RAB.com (JAKARTA): Drone serbaguna Cormorant siap dipasarkan pada 2020. Drone sebesar truk kecil yang bisa terbang otomatis tanpa pilot yang mengangkasa dan mendarat secara vertikal (VTOL – Vertical Take Off -Landing) itu mampu membawa kargo berbobot sekitar 550 kg sejauh 50 km.
Rafi Yoeli, pendiri dan CEO Urban Aeronautics perusahaan Israel yang memproduksi Cormorant mengatakan setelah melalui 15 tahun pengembangan, akhirnya kendaraan yang sebenarnya merupakan robot taktis itu siap dipasarkan pada 2020. “Mobil terbang Cormorant berkecepatan jelajah 185 km/jam. Harga per unitnya sekitar US$14 juta (Rp187 miliar),” ujar Yoeli menambahkan Cormorant menyelesaikan penerbangan solo otomatis perdananya pada November 2016.

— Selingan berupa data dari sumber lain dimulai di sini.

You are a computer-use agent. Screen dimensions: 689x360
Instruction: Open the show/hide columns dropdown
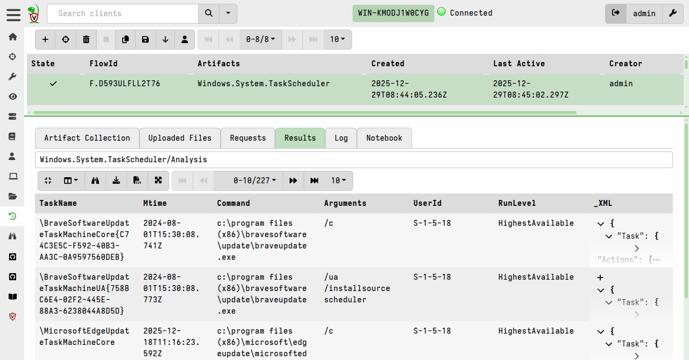point(71,181)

Lewat Tactical Robotics, anak perusahaan, Urban Aeronautics mengkhususkan memproduksi kendaraan yang bisa untuk “lingkungan urban maupun alam liar” dan tengah menguji purwarupa (prototype) Cormorant yang semula disebut AirMule. Pergantian nama ini, kata Yoeli, menunjukkan bahwa wahana udara tak berawak (unmanned aerial vehicles) ini telah turun kelas sehingga keterbatasannya tetap sesuai dengan aturan internasional Missile Technology Control Regime (MTCR).
Berdasarkan panduan tersebut 35 negara yang telah bermitra sepakat untuk tidak membuat wahana tanpa awak yang dapat membawa beban 500 kg sejauh lebih dari 300 km. Aturan ini dibuat untuk mencegah wahana digunakan untuk membawa senjata nuklir. Yoeli menambahkan terkait hal ini Cormorant bisa digunakan baik sebagai kendaraan militer maupun untuk keperluan komersial.
Memperkecil kapasitas dari kemampuan desain awal pada AirMule yang disebut bisa membawa beban 1.500 kg, lanjut dia, artinya Tactical Robotics bisa menjual Cormorant ke pasar internasional. Tapi Yoeli mengatakan bahwa Cormorant baru siap dibeli pada tahun 2020 mengingat perusahaan masih perlu mengamankan investasinya dan mengembangkan produksi dalam skala penuh.
Yoeli memaparkan, pihaknya belum memenuhi semua standar Lembaga Aviasi Federal (FAA) AS. Uji terbang pada November lalu memunculkan masalah kecil tentang data berlawanan yang dikirim sensor dalam pesawat. Dengan 39 paten yang didaftarkan untuk menciptakan Cormorant, Yoeli agak khawatir dengan para pesaing yang berusaha mengejar keunggulan teknologinya.
Yoeli menambahkan Cormorant bisa dipakai mengirim perbekalan ke prajurit di atas gunung tanpa masalah. “Begitu pula untuk membawa ratusan kilo paket ke alamat orang yang memerlukan pengiriman dalam hitungan jam,” ujarnya seperti dikutip Time akhir tahun lalu.
Sementara itu, Urban Aeronautics dan perusahaan aeronautika Safran juga terus mendiskusikan kemungkinan membuat mesin yang lebih kuat, serta kelayakan konsep pesawat yang baru. “Safran dan Urban Aeronautics bermaksud mewujudkan kerja sama merintis dan mengembangkan tahap produksi dalam skala penuh dari pesawat VTOL atau wahana drone khususnya untuk dipakai di lingkungan urban baik untuk taksi udara, ambulans udara, dan fungsi transportasi lainnya.”
Cormorant menggunakan rotor internal untuk menggantikan baling-baling pada helikopter. Drone lebih aman dibanding helikopter karena benda ini bisa terbang di sela-sela bangunan dan di bawah sambungan kabel listrik. Rotor internal juga memungkinkan Cormorant mendarat di areal miring atau permukaan berbatu. Tak seperti helikopter dengan bilah rotor berputar yang memerlukan tempat pendaratan lebih luas dan jalur penerbangan.
Keuntungan lain dari penggunaan rotor internal yang dipatenkan sebagai fancraft adalah suara gaduh yang jauh berkurang. Mesin ini hanya menghasilkan suara berisik setengah kali dibanding rotor dan bilah helikopter konvensional. Bagi keperluan militer, karena rotornya terselubung juga mengurangi bocornya sinyal Doppler dan memudahkan desain badan pesawat untuk menghindari radar. Selain itu jejak panas yang dihasilkan mesin diminimalkan.